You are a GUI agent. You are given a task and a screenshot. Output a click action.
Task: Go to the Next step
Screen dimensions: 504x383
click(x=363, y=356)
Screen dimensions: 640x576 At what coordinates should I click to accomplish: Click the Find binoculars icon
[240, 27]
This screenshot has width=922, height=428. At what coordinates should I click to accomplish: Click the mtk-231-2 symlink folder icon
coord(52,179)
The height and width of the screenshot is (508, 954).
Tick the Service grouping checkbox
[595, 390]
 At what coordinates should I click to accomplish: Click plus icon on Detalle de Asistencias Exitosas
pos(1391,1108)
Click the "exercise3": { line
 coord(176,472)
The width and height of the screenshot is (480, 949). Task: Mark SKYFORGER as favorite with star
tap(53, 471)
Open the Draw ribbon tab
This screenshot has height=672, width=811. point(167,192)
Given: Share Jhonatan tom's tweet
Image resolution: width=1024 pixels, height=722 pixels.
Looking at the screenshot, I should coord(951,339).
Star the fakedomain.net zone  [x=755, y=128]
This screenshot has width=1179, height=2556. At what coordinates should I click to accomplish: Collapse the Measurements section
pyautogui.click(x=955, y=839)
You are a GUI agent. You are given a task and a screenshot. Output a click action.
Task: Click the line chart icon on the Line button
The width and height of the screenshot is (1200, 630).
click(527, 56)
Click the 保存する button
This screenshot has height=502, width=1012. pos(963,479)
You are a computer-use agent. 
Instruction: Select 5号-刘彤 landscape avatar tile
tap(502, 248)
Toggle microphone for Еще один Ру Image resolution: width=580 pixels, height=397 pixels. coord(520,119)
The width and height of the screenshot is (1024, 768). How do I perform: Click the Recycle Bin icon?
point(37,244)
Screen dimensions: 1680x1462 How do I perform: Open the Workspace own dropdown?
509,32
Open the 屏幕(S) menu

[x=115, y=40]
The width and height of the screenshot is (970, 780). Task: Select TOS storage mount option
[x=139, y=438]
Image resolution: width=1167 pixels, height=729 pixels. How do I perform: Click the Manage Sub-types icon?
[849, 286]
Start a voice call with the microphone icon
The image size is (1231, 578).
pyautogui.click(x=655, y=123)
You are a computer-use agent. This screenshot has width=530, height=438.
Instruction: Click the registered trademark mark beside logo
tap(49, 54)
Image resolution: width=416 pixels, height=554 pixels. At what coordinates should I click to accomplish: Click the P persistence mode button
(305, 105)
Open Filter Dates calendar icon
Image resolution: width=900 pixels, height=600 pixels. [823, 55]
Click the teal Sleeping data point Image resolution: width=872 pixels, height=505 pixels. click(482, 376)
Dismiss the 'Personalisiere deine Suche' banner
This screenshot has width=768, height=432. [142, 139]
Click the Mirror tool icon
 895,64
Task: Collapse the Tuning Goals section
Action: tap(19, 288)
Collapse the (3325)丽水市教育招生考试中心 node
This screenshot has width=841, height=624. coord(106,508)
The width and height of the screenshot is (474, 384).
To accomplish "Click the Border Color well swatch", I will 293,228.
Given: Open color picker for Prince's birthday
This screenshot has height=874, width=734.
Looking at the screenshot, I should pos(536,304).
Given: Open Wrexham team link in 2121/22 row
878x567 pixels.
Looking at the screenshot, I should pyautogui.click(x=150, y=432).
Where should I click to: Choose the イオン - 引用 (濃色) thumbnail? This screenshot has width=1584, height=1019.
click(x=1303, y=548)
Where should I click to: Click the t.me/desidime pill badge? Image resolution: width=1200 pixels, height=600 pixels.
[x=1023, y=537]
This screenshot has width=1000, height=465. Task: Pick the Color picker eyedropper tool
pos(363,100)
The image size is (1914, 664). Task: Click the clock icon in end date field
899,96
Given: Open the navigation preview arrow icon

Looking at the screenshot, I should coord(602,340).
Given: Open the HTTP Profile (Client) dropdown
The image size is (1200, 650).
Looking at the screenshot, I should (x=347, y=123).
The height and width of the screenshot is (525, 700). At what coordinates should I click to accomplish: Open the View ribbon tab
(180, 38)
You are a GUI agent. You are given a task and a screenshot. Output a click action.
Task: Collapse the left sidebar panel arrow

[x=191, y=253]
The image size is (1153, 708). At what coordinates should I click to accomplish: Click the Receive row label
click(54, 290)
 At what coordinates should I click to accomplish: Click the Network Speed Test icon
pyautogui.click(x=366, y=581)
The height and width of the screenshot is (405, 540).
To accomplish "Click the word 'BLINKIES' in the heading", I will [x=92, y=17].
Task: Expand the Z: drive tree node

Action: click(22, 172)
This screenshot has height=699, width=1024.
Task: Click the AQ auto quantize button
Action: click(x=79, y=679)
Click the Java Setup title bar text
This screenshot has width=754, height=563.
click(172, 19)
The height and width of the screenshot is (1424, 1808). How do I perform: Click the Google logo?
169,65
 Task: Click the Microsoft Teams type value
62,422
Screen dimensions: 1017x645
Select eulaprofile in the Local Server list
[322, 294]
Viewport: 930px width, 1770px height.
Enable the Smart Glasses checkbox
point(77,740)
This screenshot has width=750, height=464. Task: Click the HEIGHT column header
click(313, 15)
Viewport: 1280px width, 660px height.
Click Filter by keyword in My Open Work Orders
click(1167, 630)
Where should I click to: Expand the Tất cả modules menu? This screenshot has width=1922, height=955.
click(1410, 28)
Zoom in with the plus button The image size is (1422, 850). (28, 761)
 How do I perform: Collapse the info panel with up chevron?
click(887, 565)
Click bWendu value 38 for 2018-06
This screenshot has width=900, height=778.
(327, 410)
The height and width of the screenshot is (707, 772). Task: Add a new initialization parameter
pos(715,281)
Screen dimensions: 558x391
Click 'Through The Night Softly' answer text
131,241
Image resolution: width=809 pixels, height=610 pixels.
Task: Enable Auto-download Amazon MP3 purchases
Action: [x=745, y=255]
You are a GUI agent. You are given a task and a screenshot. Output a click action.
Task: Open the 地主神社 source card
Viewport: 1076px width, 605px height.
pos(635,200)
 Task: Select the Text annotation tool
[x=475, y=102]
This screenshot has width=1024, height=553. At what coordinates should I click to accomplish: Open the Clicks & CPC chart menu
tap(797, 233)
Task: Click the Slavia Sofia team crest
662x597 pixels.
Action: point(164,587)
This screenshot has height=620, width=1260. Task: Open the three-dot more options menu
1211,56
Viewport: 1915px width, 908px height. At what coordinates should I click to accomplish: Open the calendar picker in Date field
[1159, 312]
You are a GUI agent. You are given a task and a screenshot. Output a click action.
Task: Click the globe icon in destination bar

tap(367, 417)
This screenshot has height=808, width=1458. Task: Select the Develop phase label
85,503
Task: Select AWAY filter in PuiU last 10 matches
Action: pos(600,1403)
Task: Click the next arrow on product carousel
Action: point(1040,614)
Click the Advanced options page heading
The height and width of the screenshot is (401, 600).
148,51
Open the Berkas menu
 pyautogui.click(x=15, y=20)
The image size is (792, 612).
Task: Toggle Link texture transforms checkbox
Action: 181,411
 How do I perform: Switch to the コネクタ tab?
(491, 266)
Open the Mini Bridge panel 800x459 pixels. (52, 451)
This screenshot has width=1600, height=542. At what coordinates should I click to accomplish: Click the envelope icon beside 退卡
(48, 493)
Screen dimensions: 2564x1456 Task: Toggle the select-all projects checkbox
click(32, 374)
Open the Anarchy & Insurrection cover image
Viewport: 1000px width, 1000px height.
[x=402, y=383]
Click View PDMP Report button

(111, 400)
+ + + + + + +
▶ [About this task] Give each line of the records above again, unchanged.

▶ [Result]
You are a GUI agent. You are given a task and a screenshot. Output a click action.
Task: Go to the Next step
Screen dimensions: 504x383
click(x=363, y=356)
Screen dimensions: 640x576 At what coordinates should I click to accomplish: Click the Find binoculars icon
[240, 27]
This screenshot has width=922, height=428. At what coordinates should I click to accomplish: Click the mtk-231-2 symlink folder icon
coord(52,179)
The height and width of the screenshot is (508, 954).
Tick the Service grouping checkbox
[595, 390]
 At what coordinates should I click to accomplish: Click plus icon on Detalle de Asistencias Exitosas
pos(1391,1108)
Click the "exercise3": { line
 coord(176,472)
The width and height of the screenshot is (480, 949). Task: Mark SKYFORGER as favorite with star
tap(53, 471)
Open the Draw ribbon tab
This screenshot has height=672, width=811. point(167,192)
Given: Share Jhonatan tom's tweet
Image resolution: width=1024 pixels, height=722 pixels.
Looking at the screenshot, I should coord(951,339).
Star the fakedomain.net zone  [x=755, y=128]
This screenshot has width=1179, height=2556. At what coordinates should I click to accomplish: Collapse the Measurements section
pyautogui.click(x=955, y=839)
You are a GUI agent. You are given a task and a screenshot. Output a click action.
Task: Click the line chart icon on the Line button
The width and height of the screenshot is (1200, 630).
click(527, 56)
Click the 保存する button
This screenshot has height=502, width=1012. pos(963,479)
You are a computer-use agent. 
Instruction: Select 5号-刘彤 landscape avatar tile
tap(502, 248)
Toggle microphone for Еще один Ру Image resolution: width=580 pixels, height=397 pixels. coord(520,119)
The width and height of the screenshot is (1024, 768). How do I perform: Click the Recycle Bin icon?
point(37,244)
Screen dimensions: 1680x1462 How do I perform: Open the Workspace own dropdown?
509,32
Open the 屏幕(S) menu

[x=115, y=40]
The width and height of the screenshot is (970, 780). Task: Select TOS storage mount option
[x=139, y=438]
Image resolution: width=1167 pixels, height=729 pixels. How do I perform: Click the Manage Sub-types icon?
[849, 286]
Start a voice call with the microphone icon
The image size is (1231, 578).
pyautogui.click(x=655, y=123)
You are a computer-use agent. This screenshot has width=530, height=438.
Instruction: Click the registered trademark mark beside logo
tap(49, 54)
Image resolution: width=416 pixels, height=554 pixels. At what coordinates should I click to accomplish: Click the P persistence mode button
(305, 105)
Open Filter Dates calendar icon
Image resolution: width=900 pixels, height=600 pixels. [823, 55]
Click the teal Sleeping data point Image resolution: width=872 pixels, height=505 pixels. click(482, 376)
Dismiss the 'Personalisiere deine Suche' banner
This screenshot has width=768, height=432. [142, 139]
Click the Mirror tool icon
 895,64
Task: Collapse the Tuning Goals section
Action: tap(19, 288)
Collapse the (3325)丽水市教育招生考试中心 node
This screenshot has width=841, height=624. coord(106,508)
The width and height of the screenshot is (474, 384).
To accomplish "Click the Border Color well swatch", I will 293,228.
Given: Open color picker for Prince's birthday
This screenshot has height=874, width=734.
Looking at the screenshot, I should pos(536,304).
Given: Open Wrexham team link in 2121/22 row
878x567 pixels.
Looking at the screenshot, I should pyautogui.click(x=150, y=432).
Where should I click to: Choose the イオン - 引用 (濃色) thumbnail? This screenshot has width=1584, height=1019.
click(x=1303, y=548)
Where should I click to: Click the t.me/desidime pill badge? Image resolution: width=1200 pixels, height=600 pixels.
[x=1023, y=537]
This screenshot has width=1000, height=465. Task: Pick the Color picker eyedropper tool
pos(363,100)
The image size is (1914, 664). Task: Click the clock icon in end date field
899,96
Given: Open the navigation preview arrow icon

Looking at the screenshot, I should coord(602,340).
Given: Open the HTTP Profile (Client) dropdown
The image size is (1200, 650).
Looking at the screenshot, I should (x=347, y=123).
The height and width of the screenshot is (525, 700). At what coordinates should I click to accomplish: Open the View ribbon tab
(180, 38)
You are a GUI agent. You are given a task and a screenshot. Output a click action.
Task: Collapse the left sidebar panel arrow

[x=191, y=253]
The image size is (1153, 708). At what coordinates should I click to accomplish: Click the Receive row label
click(54, 290)
 At what coordinates should I click to accomplish: Click the Network Speed Test icon
pyautogui.click(x=366, y=581)
The height and width of the screenshot is (405, 540).
To accomplish "Click the word 'BLINKIES' in the heading", I will [x=92, y=17].
Task: Expand the Z: drive tree node

Action: click(22, 172)
This screenshot has height=699, width=1024.
Task: Click the AQ auto quantize button
Action: click(x=79, y=679)
Click the Java Setup title bar text
This screenshot has width=754, height=563.
click(172, 19)
The height and width of the screenshot is (1424, 1808). How do I perform: Click the Google logo?
169,65
 Task: Click the Microsoft Teams type value
62,422
Screen dimensions: 1017x645
Select eulaprofile in the Local Server list
[322, 294]
Viewport: 930px width, 1770px height.
Enable the Smart Glasses checkbox
point(77,740)
This screenshot has width=750, height=464. Task: Click the HEIGHT column header
click(313, 15)
Viewport: 1280px width, 660px height.
Click Filter by keyword in My Open Work Orders
click(1167, 630)
Where should I click to: Expand the Tất cả modules menu? This screenshot has width=1922, height=955.
click(1410, 28)
Zoom in with the plus button The image size is (1422, 850). (28, 761)
 How do I perform: Collapse the info panel with up chevron?
click(887, 565)
Click bWendu value 38 for 2018-06
This screenshot has width=900, height=778.
(327, 410)
The height and width of the screenshot is (707, 772). Task: Add a new initialization parameter
pos(715,281)
Screen dimensions: 558x391
Click 'Through The Night Softly' answer text
131,241
Image resolution: width=809 pixels, height=610 pixels.
Task: Enable Auto-download Amazon MP3 purchases
Action: [x=745, y=255]
You are a GUI agent. You are given a task and a screenshot. Output a click action.
Task: Open the 地主神社 source card
Viewport: 1076px width, 605px height.
pos(635,200)
 Task: Select the Text annotation tool
[x=475, y=102]
This screenshot has width=1024, height=553. At what coordinates should I click to accomplish: Open the Clicks & CPC chart menu
tap(797, 233)
Task: Click the Slavia Sofia team crest
662x597 pixels.
Action: point(164,587)
This screenshot has height=620, width=1260. Task: Open the three-dot more options menu
1211,56
Viewport: 1915px width, 908px height. At what coordinates should I click to accomplish: Open the calendar picker in Date field
[1159, 312]
You are a GUI agent. You are given a task and a screenshot. Output a click action.
Task: Click the globe icon in destination bar

tap(367, 417)
This screenshot has height=808, width=1458. Task: Select the Develop phase label
85,503
Task: Select AWAY filter in PuiU last 10 matches
Action: pos(600,1403)
Task: Click the next arrow on product carousel
Action: point(1040,614)
Click the Advanced options page heading
The height and width of the screenshot is (401, 600).
148,51
Open the Berkas menu
 pyautogui.click(x=15, y=20)
The image size is (792, 612).
Task: Toggle Link texture transforms checkbox
Action: 181,411
 How do I perform: Switch to the コネクタ tab?
(491, 266)
Open the Mini Bridge panel 800x459 pixels. (52, 451)
This screenshot has width=1600, height=542. At what coordinates should I click to accomplish: Click the envelope icon beside 退卡
(48, 493)
Screen dimensions: 2564x1456 Task: Toggle the select-all projects checkbox
click(32, 374)
Open the Anarchy & Insurrection cover image
Viewport: 1000px width, 1000px height.
[x=402, y=383]
Click View PDMP Report button

(111, 400)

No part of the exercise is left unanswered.